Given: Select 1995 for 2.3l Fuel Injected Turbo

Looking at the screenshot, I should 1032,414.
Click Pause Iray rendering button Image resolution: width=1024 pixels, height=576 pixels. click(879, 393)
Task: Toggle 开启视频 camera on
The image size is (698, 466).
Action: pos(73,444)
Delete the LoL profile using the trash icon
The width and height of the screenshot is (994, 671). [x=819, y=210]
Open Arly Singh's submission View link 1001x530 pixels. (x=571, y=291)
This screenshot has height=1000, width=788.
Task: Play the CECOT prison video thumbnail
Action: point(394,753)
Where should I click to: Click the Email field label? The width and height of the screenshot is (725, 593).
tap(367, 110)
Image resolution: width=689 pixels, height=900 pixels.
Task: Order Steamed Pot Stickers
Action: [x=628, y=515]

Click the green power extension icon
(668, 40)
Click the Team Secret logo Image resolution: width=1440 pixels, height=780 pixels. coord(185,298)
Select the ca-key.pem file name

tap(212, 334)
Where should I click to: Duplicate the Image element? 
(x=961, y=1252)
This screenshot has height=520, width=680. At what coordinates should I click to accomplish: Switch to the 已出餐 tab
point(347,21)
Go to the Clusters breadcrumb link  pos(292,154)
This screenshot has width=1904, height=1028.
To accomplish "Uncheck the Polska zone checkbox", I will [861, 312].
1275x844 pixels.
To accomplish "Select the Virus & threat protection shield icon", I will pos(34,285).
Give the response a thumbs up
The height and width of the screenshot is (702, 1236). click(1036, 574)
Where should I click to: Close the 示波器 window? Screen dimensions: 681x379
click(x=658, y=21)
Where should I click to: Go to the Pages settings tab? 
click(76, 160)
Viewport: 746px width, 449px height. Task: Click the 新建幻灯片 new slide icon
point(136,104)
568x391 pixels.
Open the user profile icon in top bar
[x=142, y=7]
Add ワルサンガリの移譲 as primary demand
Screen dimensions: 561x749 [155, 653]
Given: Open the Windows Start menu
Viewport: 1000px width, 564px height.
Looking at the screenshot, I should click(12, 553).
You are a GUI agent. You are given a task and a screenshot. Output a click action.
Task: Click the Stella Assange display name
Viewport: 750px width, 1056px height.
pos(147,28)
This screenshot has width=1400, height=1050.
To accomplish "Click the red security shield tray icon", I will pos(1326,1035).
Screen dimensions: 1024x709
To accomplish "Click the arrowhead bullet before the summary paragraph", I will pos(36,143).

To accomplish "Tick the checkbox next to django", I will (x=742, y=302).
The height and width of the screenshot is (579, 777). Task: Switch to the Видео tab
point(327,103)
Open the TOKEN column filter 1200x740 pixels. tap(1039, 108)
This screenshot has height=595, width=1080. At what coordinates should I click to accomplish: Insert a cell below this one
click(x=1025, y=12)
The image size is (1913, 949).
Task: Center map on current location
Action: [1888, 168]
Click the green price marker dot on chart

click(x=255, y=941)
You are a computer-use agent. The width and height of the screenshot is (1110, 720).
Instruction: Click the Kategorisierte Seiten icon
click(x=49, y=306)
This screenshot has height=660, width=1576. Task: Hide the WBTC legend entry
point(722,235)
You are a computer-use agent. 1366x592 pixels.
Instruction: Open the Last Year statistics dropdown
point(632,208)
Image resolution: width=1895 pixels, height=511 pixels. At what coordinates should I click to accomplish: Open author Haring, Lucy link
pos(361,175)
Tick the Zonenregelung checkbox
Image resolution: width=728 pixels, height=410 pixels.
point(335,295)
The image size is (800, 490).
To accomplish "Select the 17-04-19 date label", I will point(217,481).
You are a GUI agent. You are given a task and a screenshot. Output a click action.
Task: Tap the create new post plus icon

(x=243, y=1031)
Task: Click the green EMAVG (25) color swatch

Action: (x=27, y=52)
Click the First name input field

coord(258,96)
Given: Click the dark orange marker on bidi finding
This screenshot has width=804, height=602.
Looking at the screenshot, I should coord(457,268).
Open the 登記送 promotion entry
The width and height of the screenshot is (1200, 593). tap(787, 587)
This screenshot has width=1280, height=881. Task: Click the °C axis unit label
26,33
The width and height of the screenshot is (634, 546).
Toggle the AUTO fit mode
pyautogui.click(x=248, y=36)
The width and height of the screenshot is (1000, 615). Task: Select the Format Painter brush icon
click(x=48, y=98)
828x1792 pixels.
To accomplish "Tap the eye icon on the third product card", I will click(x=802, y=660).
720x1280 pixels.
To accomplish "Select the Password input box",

# ABOUT THIS EXERCISE
Each line of the data must come back exactly as written.

# TASK OUTPUT
Given: Select 1995 for 2.3l Fuel Injected Turbo

Looking at the screenshot, I should 1032,414.
Click Pause Iray rendering button Image resolution: width=1024 pixels, height=576 pixels. click(879, 393)
Task: Toggle 开启视频 camera on
The image size is (698, 466).
Action: pos(73,444)
Delete the LoL profile using the trash icon
The width and height of the screenshot is (994, 671). [x=819, y=210]
Open Arly Singh's submission View link 1001x530 pixels. (x=571, y=291)
This screenshot has height=1000, width=788.
Task: Play the CECOT prison video thumbnail
Action: point(394,753)
Where should I click to: Click the Email field label? The width and height of the screenshot is (725, 593).
tap(367, 110)
Image resolution: width=689 pixels, height=900 pixels.
Task: Order Steamed Pot Stickers
Action: [x=628, y=515]

Click the green power extension icon
(668, 40)
Click the Team Secret logo Image resolution: width=1440 pixels, height=780 pixels. coord(185,298)
Select the ca-key.pem file name

tap(212, 334)
Where should I click to: Duplicate the Image element? 
(x=961, y=1252)
This screenshot has height=520, width=680. At what coordinates should I click to accomplish: Switch to the 已出餐 tab
point(347,21)
Go to the Clusters breadcrumb link  pos(292,154)
This screenshot has width=1904, height=1028.
To accomplish "Uncheck the Polska zone checkbox", I will [861, 312].
1275x844 pixels.
To accomplish "Select the Virus & threat protection shield icon", I will pos(34,285).
Give the response a thumbs up
The height and width of the screenshot is (702, 1236). click(1036, 574)
Where should I click to: Close the 示波器 window? Screen dimensions: 681x379
click(x=658, y=21)
Where should I click to: Go to the Pages settings tab? 
click(76, 160)
Viewport: 746px width, 449px height. Task: Click the 新建幻灯片 new slide icon
point(136,104)
568x391 pixels.
Open the user profile icon in top bar
[x=142, y=7]
Add ワルサンガリの移譲 as primary demand
Screen dimensions: 561x749 [155, 653]
Given: Open the Windows Start menu
Viewport: 1000px width, 564px height.
Looking at the screenshot, I should click(12, 553).
You are a GUI agent. You are given a task and a screenshot. Output a click action.
Task: Click the Stella Assange display name
Viewport: 750px width, 1056px height.
pos(147,28)
This screenshot has width=1400, height=1050.
To accomplish "Click the red security shield tray icon", I will pos(1326,1035).
Screen dimensions: 1024x709
To accomplish "Click the arrowhead bullet before the summary paragraph", I will pos(36,143).

To accomplish "Tick the checkbox next to django", I will (x=742, y=302).
The height and width of the screenshot is (579, 777). Task: Switch to the Видео tab
point(327,103)
Open the TOKEN column filter 1200x740 pixels. tap(1039, 108)
This screenshot has height=595, width=1080. At what coordinates should I click to accomplish: Insert a cell below this one
click(x=1025, y=12)
The image size is (1913, 949).
Task: Center map on current location
Action: [1888, 168]
Click the green price marker dot on chart

click(x=255, y=941)
You are a computer-use agent. The width and height of the screenshot is (1110, 720).
Instruction: Click the Kategorisierte Seiten icon
click(x=49, y=306)
This screenshot has height=660, width=1576. Task: Hide the WBTC legend entry
point(722,235)
You are a computer-use agent. 1366x592 pixels.
Instruction: Open the Last Year statistics dropdown
point(632,208)
Image resolution: width=1895 pixels, height=511 pixels. At what coordinates should I click to accomplish: Open author Haring, Lucy link
pos(361,175)
Tick the Zonenregelung checkbox
Image resolution: width=728 pixels, height=410 pixels.
point(335,295)
The image size is (800, 490).
To accomplish "Select the 17-04-19 date label", I will point(217,481).
You are a GUI agent. You are given a task and a screenshot. Output a click action.
Task: Tap the create new post plus icon

(x=243, y=1031)
Task: Click the green EMAVG (25) color swatch

Action: (x=27, y=52)
Click the First name input field

coord(258,96)
Given: Click the dark orange marker on bidi finding
This screenshot has width=804, height=602.
Looking at the screenshot, I should coord(457,268).
Open the 登記送 promotion entry
The width and height of the screenshot is (1200, 593). tap(787, 587)
This screenshot has width=1280, height=881. Task: Click the °C axis unit label
26,33
The width and height of the screenshot is (634, 546).
Toggle the AUTO fit mode
pyautogui.click(x=248, y=36)
The width and height of the screenshot is (1000, 615). Task: Select the Format Painter brush icon
click(x=48, y=98)
828x1792 pixels.
To accomplish "Tap the eye icon on the third product card", I will click(x=802, y=660).
720x1280 pixels.
To accomplish "Select the Password input box",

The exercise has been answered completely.